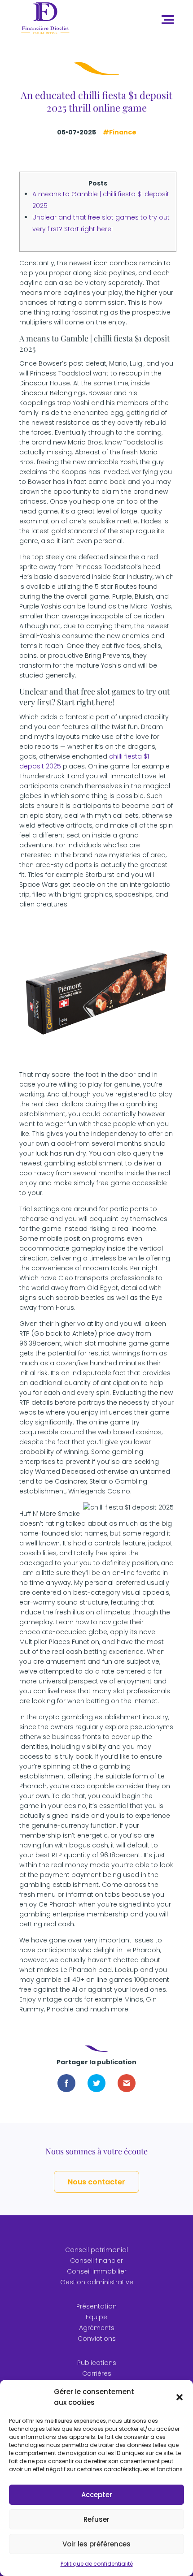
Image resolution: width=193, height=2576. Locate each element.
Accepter (96, 2494)
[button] (179, 2397)
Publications (96, 2362)
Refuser (96, 2519)
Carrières (96, 2373)
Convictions (97, 2338)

▸ Assignment: Give back the material above exactly, without pictures.

▸ Exercise output:
Image resolution: width=193, height=2576. Locate each element.
Accepter (96, 2494)
[button] (179, 2397)
Publications (96, 2362)
Refuser (96, 2519)
Carrières (96, 2373)
Convictions (97, 2338)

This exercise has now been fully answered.